I hope that Honduras, after a period of uncertainty and unrest, will move towards a recovery of normal political and social life.It's a statement that most people in Honduras might accept, although some would question the "normality" of the political and social life before the coup. It might have been normal for corrupt countries with radical social inequality and massive poverty; but it can not be called a "norm" for just social and political life.
However, if you read the report in today's La Prensa you would note quotes from what the pope said about violence and terrorism in the paragraphs in the news article before and after they noted the pope's quote on Honduras. The quotes are not related to Honduras and are not anywhere near the sentence about Honduras. But the article might make one think that the pope was condemning terrorism and violence in Honduras.
This is typical of La Prensa and most of the press here in Honduras. I wrote about La Prensa a few weeks ago in my blog entry on reconciliation. Most of the newspapers are owned and controlled by the oligarchy that is behind the coup.
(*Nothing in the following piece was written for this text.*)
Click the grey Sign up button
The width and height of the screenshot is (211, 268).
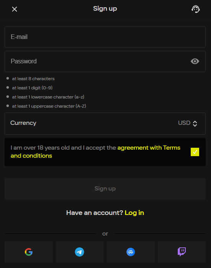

Only El Tiempo, owned by the multi-millionaire Jaime Rosenthal, has been somewhat balanced in its reporting and Rosenthal has critiqued the coup.
This is the press we have here in Honduras.
1 comment:
And Tiempo has been very carefully not reporting much about politics lately.
The coup media is scary, the way it takes every story, forces it into a mold of either "See, we were right." or "Our enemies are awful." As my co-blogger MEC says about right-wingism, what the coup media deliver is anti-truth: not merely a lie, but taking the truth, turning it inside out and shaking it.